【ミャンマー】中国、ムセーマンダレー鉄道で報告書提出[運輸](2019/05/30)

中国国境にあるミャンマー北東部のシャン州ムセと第2の都市マンダレーを結ぶ鉄道の整備計画で、中国の国営企業が初期の事業化調査結果をもとに、高速鉄道の建設を提案する報告書を既に提出したことが分かった。ミャンマー政府が現在、報告書の内容を精査している。ミャンマー国鉄(MR)幹部がNNAに明らかにした。

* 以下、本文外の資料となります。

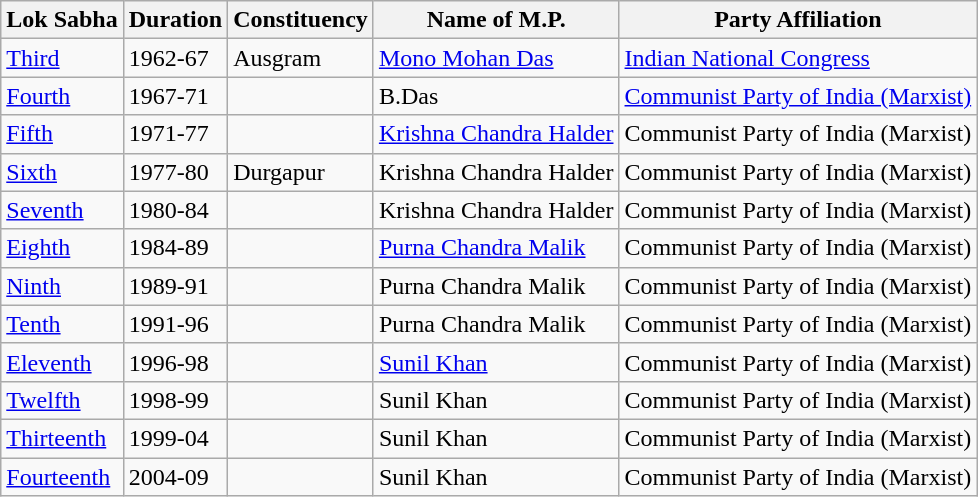
1984-89 [175, 248]
Ausgram [301, 58]
Durgapur [301, 172]
1998-99 [175, 400]
Fourth [62, 96]
1971-77 [175, 134]
Name of M.P. [496, 20]
Party Affiliation [798, 20]
Lok Sabha [62, 20]
Ninth [62, 286]
Duration [175, 20]
1999-04 [175, 438]
1989-91 [175, 286]
Eighth [62, 248]
Seventh [62, 210]
Fifth [62, 134]
B.Das [496, 96]
1962-67 [175, 58]
Thirteenth [62, 438]
Indian National Congress [798, 58]
1967-71 [175, 96]
1991-96 [175, 324]
Twelfth [62, 400]
Sixth [62, 172]
1996-98 [175, 362]
1980-84 [175, 210]
1977-80 [175, 172]
Eleventh [62, 362]
Constituency [301, 20]
Mono Mohan Das [496, 58]
Tenth [62, 324]
2004-09 [175, 477]
Fourteenth [62, 477]
Third [62, 58]
For the text-containing cell, return its midpoint in (x, y) coordinate format. 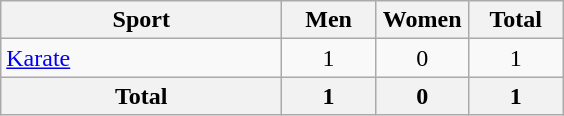
Men (329, 20)
Sport (142, 20)
Women (422, 20)
Karate (142, 58)
Extract the (X, Y) coordinate from the center of the cell holding the provided text.  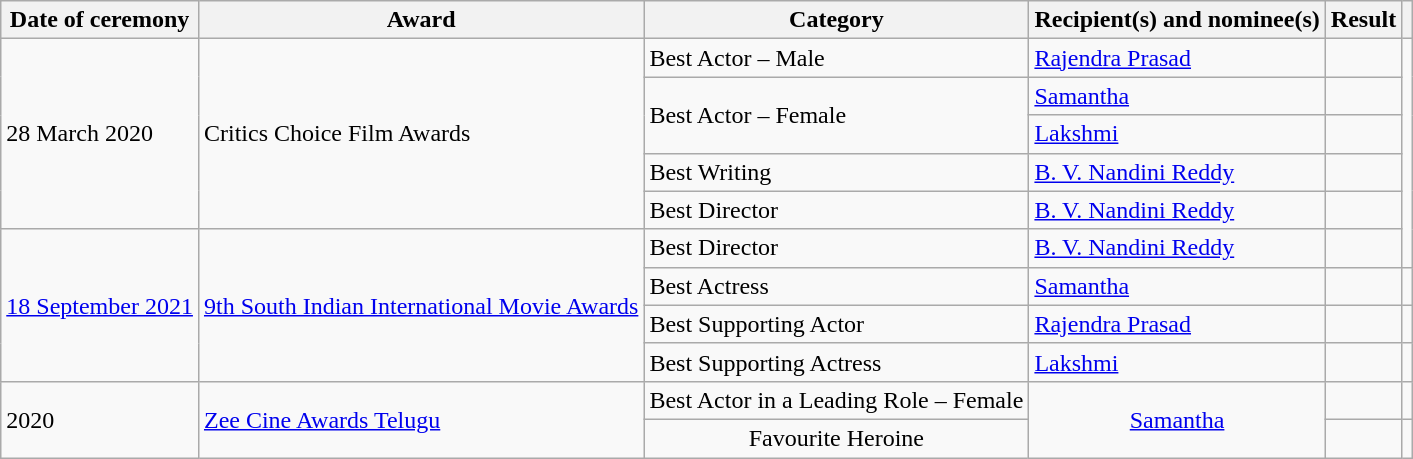
Favourite Heroine (836, 438)
Recipient(s) and nominee(s) (1177, 20)
Best Writing (836, 172)
28 March 2020 (100, 134)
Critics Choice Film Awards (420, 134)
Date of ceremony (100, 20)
Best Actress (836, 286)
9th South Indian International Movie Awards (420, 305)
Best Actor – Male (836, 58)
Zee Cine Awards Telugu (420, 419)
Best Supporting Actress (836, 362)
2020 (100, 419)
Best Supporting Actor (836, 324)
Best Actor – Female (836, 115)
Category (836, 20)
Best Actor in a Leading Role – Female (836, 400)
Award (420, 20)
18 September 2021 (100, 305)
Result (1363, 20)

報告書は、中国鉄路工程集団(中国中鉄、CREC)傘下の中鉄二院工程集団(CREEC)から4月末に提出された。430キロメートルの距離を時速120~160キロで走る高速鉄道とし、区間内に停車駅5カ所程度を設ける内容とみられる。

MRのタウン・シャン・カン総務・計画部門ゼネラルマネジャーは取材に対し、「今回出たのは初期の事業化調査報告書であり、建設を政府が確約したものではない」と強調。「中国にとっては一刻も早く巨大経済圏構想『一帯一路』を進めたいかもしれないが、ミャンマーにとっては最終決断までの最初の一歩で、実現には時間がかかる」と述べた。

中国側が提案している高速鉄道化についても「われわれは高速鉄道を想定しているのではなく、乗客のためになる良い鉄道を考えている」と述べ、想定される沿線都市の地方政府や関係省庁、住民らとの協議を十分に行う必要性を指摘。「最終報告書では、設計が変更される可能性もある」と語った。

CREECは、テイン・セイン前政権時代にムセから、マンダレーを経てさらに西部ラカイン州チャウピューまで伸びる鉄道敷設を想定した調査を行っていたため、昨年12月末から開始したムセ―マンダレー間の事業化調査を約半年で終わらせることができたもようだ。同マネジャーは「ムセ―マンダレー間の事業化調査には、1年はかかるとみていた」と話した。今回、CREECは、マンダレーとチャウピュー間の路線についても同時に調査報告書を出しているという。

地元紙ミャンマー・タイムズによると、雲南省側では、中国政府がムセ以北と昆明をつなぐ鉄道を建設中で、2021年の完成を目指している。